The exhibit details how the Nazis used x-rays for castration, sterilization and to irradiate prisoners; X-rays also were used to diagnose diseases such as tuberculosis. Those who were diagnosed with the diseases were usually murdered immediately.
In addition, the exhibit tells the story of Jewish radiologists, who either fled the country or were forced into camps by the Nazis.
“Your fellow radiologists took a part in excluding their colleagues from the profession, did nothing to defend them and helped them to ultimately leave the country or looked away when they were killed,” Professor Norbert Hosten, MD, president of the German Radiological Society, said in an interview with TLV1.
Professor Jacob Sosna, chairman of the department of radiology at the Hadassah Medical Center and president of the Israel Radiological Association, said he first saw the exhibit when it opened in Germany in 2014. Sosna said he had an immediate reaction to the exhibit both as a Jewish man with familial ties to the holocaust and as a radiologist.
“I’m a son of holocaust survivors and, for me, the Holocaust means a lot,” Sosna said, also in the TLV1 interview. “From a professional perspective, seeing that my profession was used not only to treat people, but rather to harm them, is something that is problematic.”

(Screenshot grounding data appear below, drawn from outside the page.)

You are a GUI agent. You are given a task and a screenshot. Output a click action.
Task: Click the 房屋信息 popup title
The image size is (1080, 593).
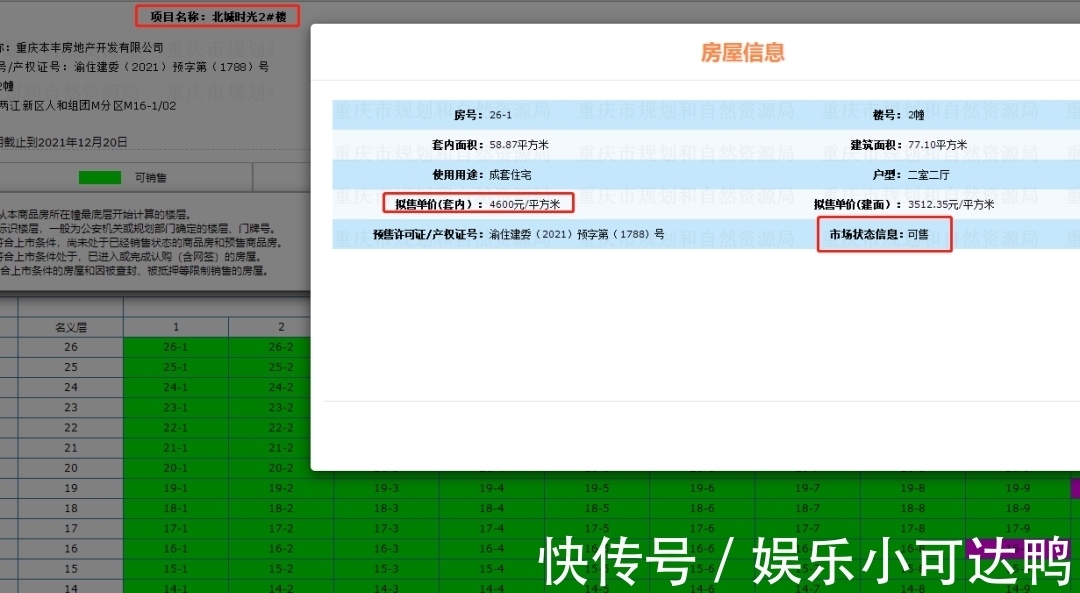click(745, 53)
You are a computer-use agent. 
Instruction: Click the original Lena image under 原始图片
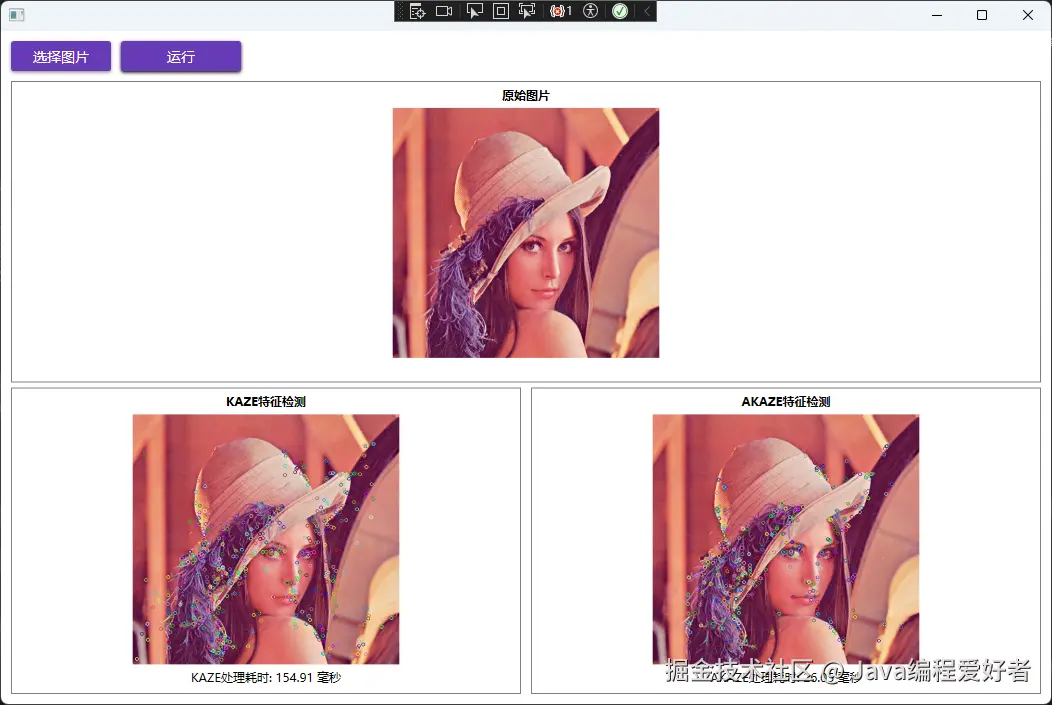526,233
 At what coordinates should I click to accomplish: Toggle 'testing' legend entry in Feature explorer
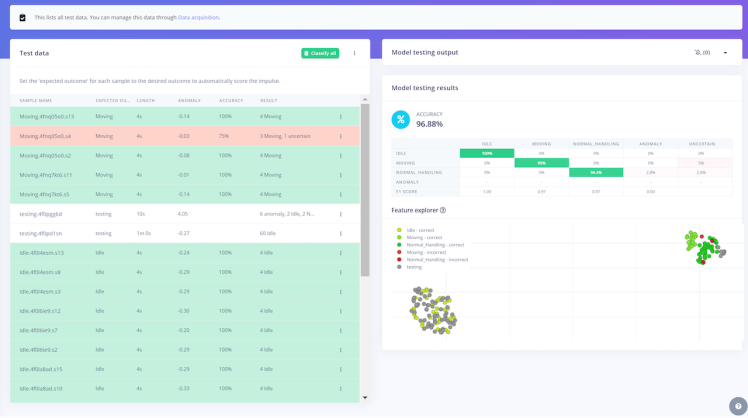[x=410, y=267]
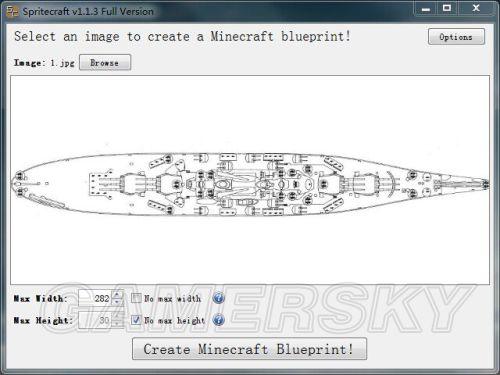Image resolution: width=500 pixels, height=375 pixels.
Task: Click the Spritecraft app icon in title bar
Action: [x=13, y=12]
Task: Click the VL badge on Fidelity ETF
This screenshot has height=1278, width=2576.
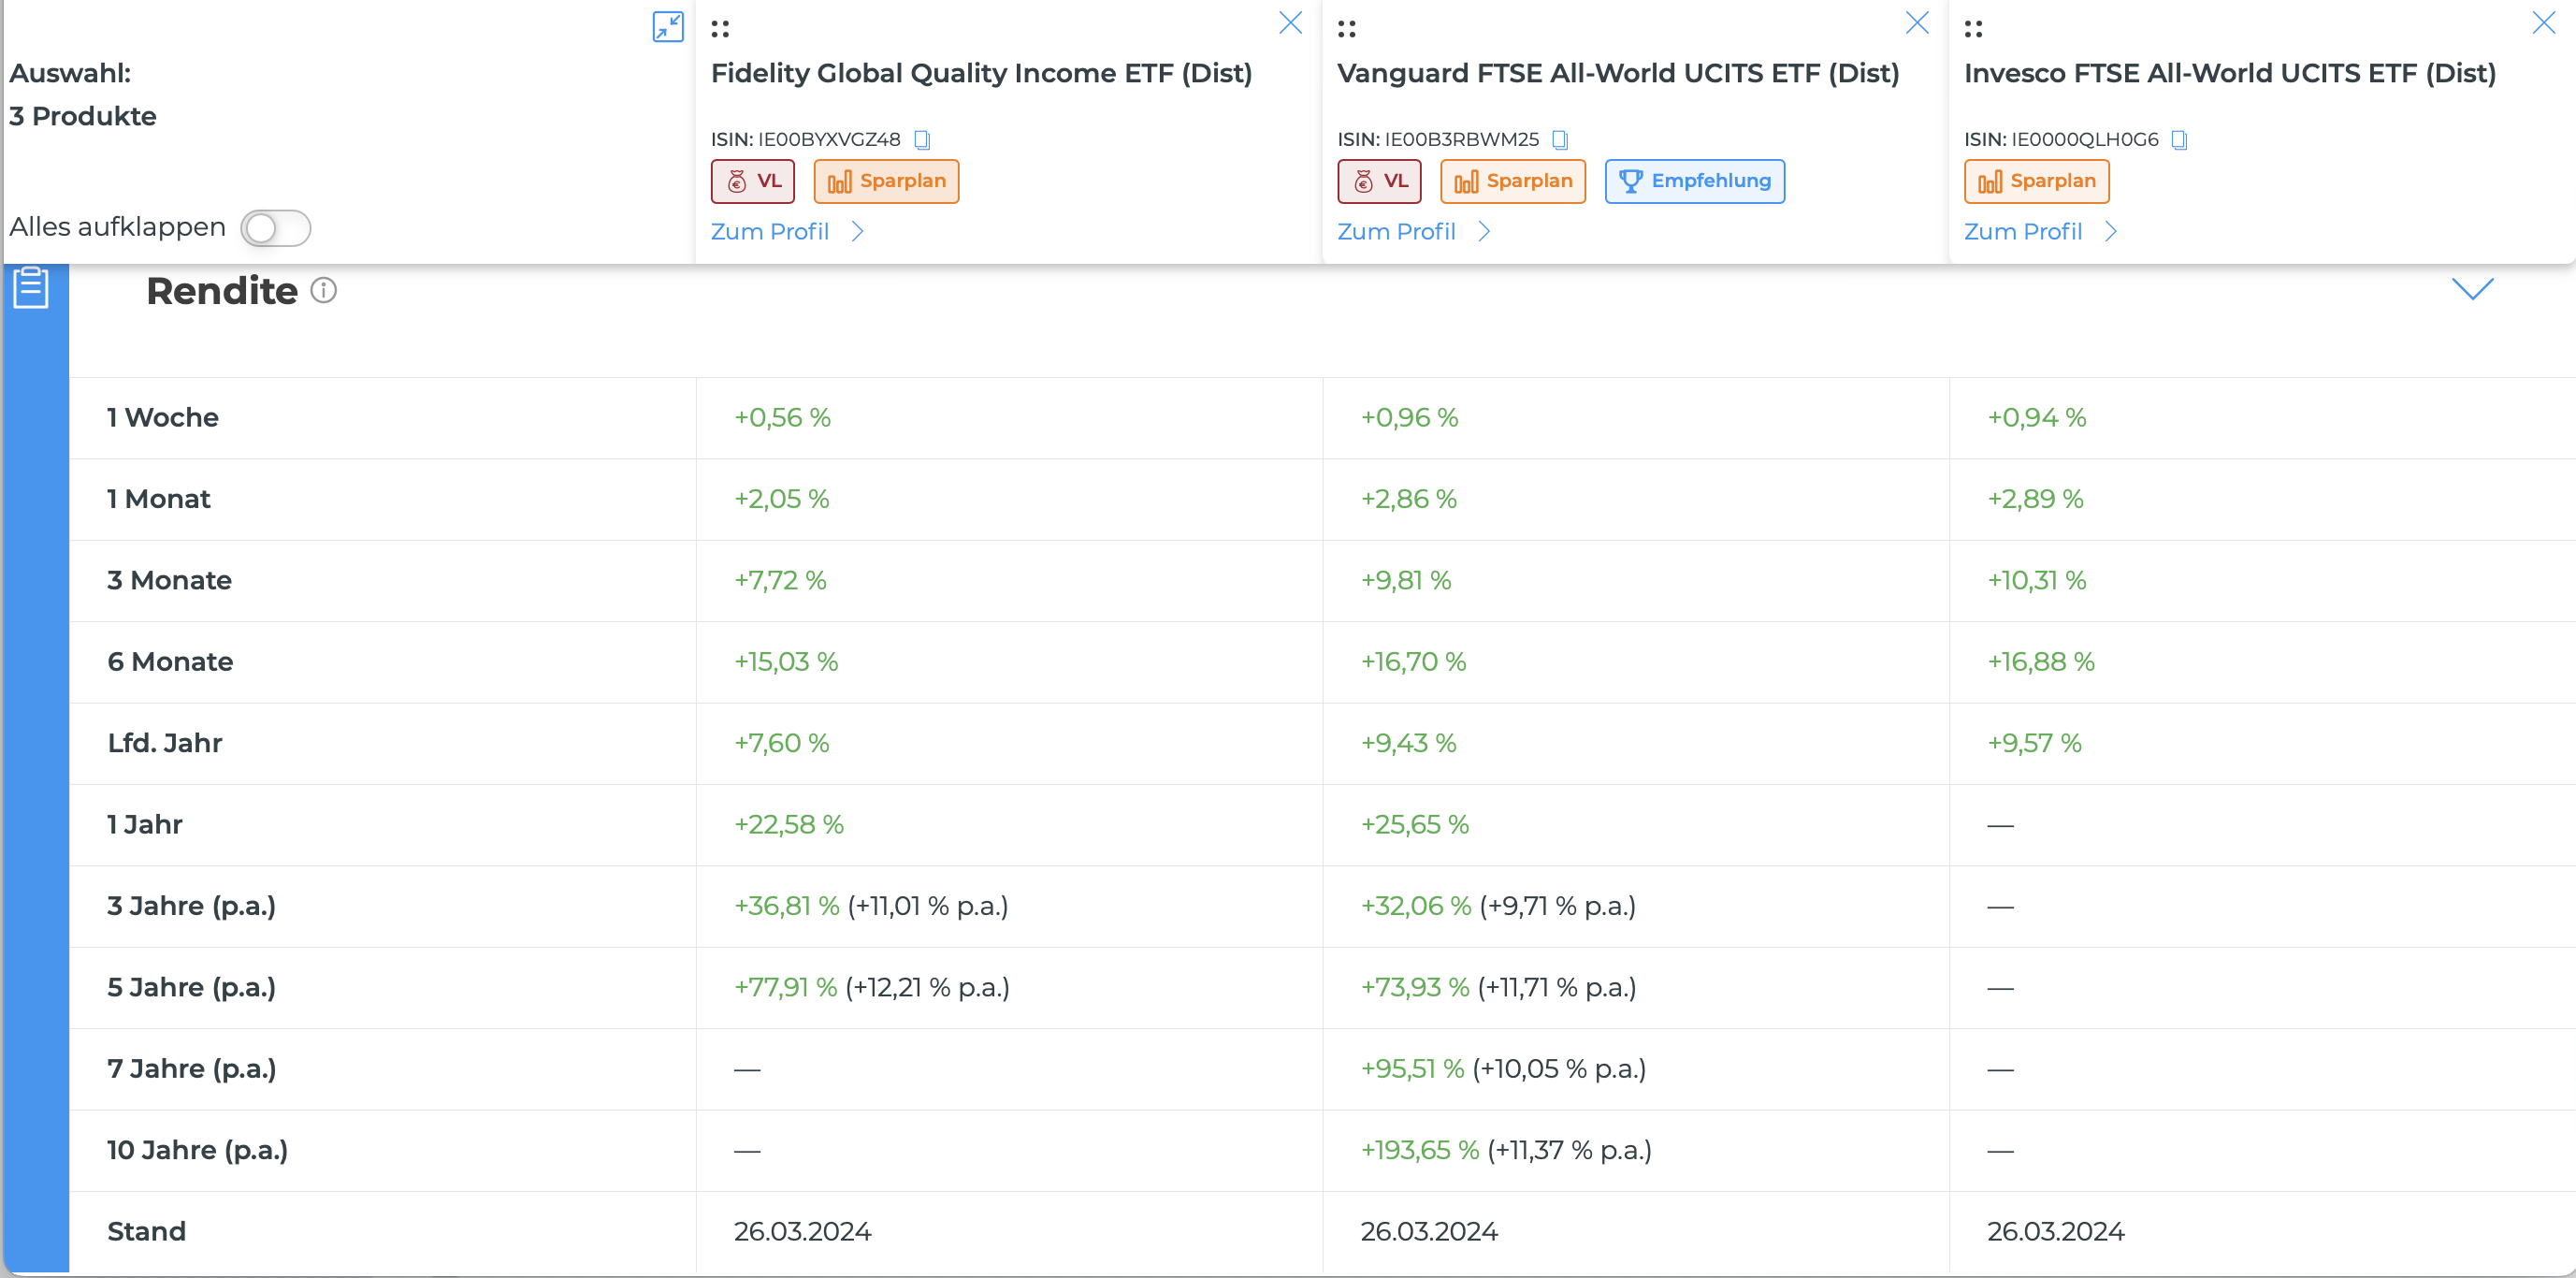Action: point(752,181)
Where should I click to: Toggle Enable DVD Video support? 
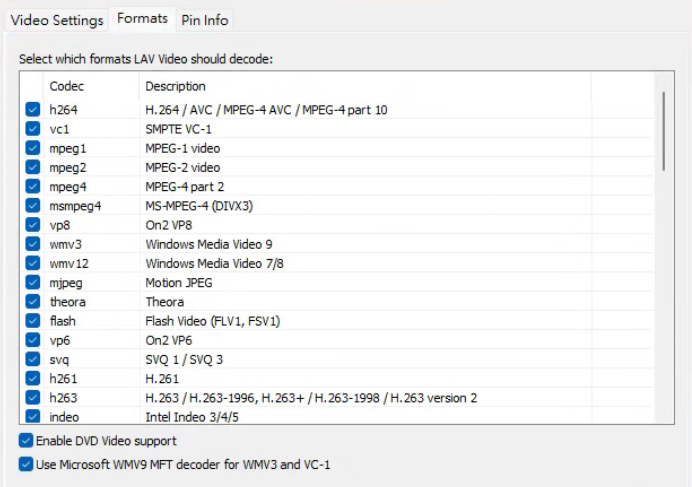[x=25, y=441]

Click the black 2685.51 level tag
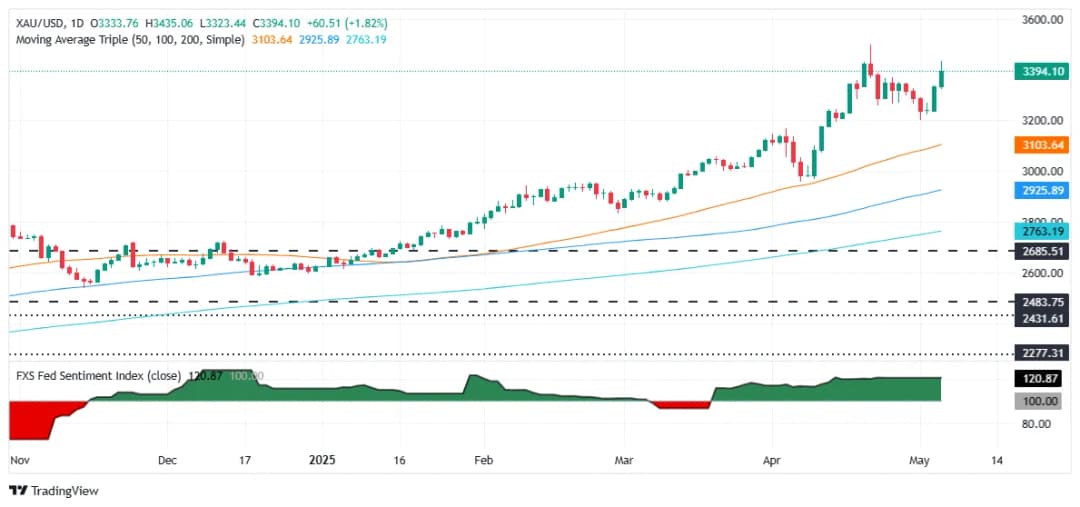click(1039, 250)
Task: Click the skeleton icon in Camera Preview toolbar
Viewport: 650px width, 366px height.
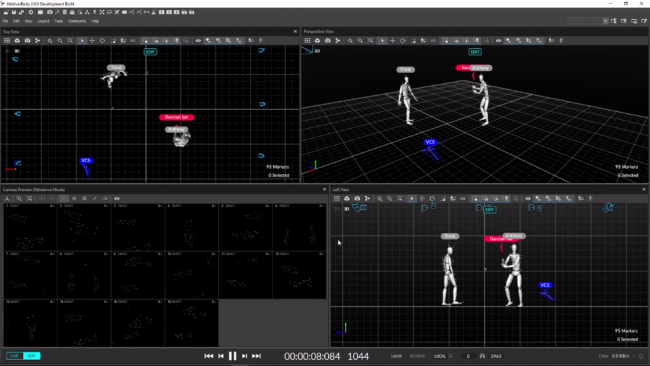Action: [7, 199]
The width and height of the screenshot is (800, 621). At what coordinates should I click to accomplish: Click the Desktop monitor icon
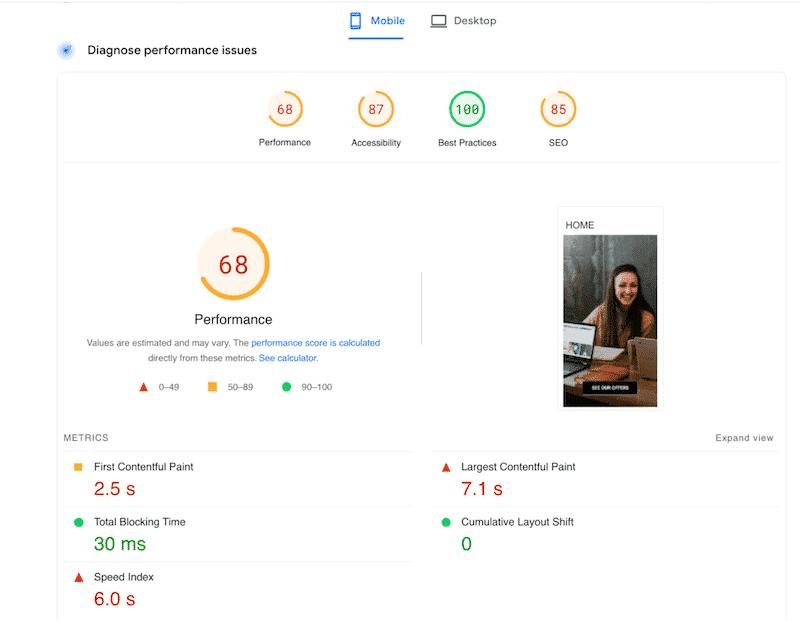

Sosna said the exhibit led him to look back at the history of radiology, starting from the beginning.
“I was thinking that radiology started in 1895 when [Wilhelm] Röntgen invented the x-rays that were used for the benefit of mankind, and 50 years later, it was used in order to harm people,” Sosna said. “The contradiction and difference between that gave me the idea that we need to collaborate and have the personal as well as the professional aspects brought together.”
Professor Sosna pointed out that, even with his chosen career path, the exhibit introduced him to a lot of new information.
“I’m a radiologist and didn’t know about those aspects until last year,” Sosna said. “It was not something that was well known to the public.”
Hosten said that this is news to just about everyone, and it was only brought to the surface when a young German radiologist found out her grandfather was directly involved.
Now that this information is out, he has observed a generational difference in how radiologists are reacting. While the older generation simply don’t want to know about it, younger radiologists see the value of learning about the mistakes of the past.
“The younger generation said, ‘Well, that’s a very good thing that we looked at that, and it can teach us that, as a doctor, you should not just do what you are told, you should follow your own conscious,’” Hosten said.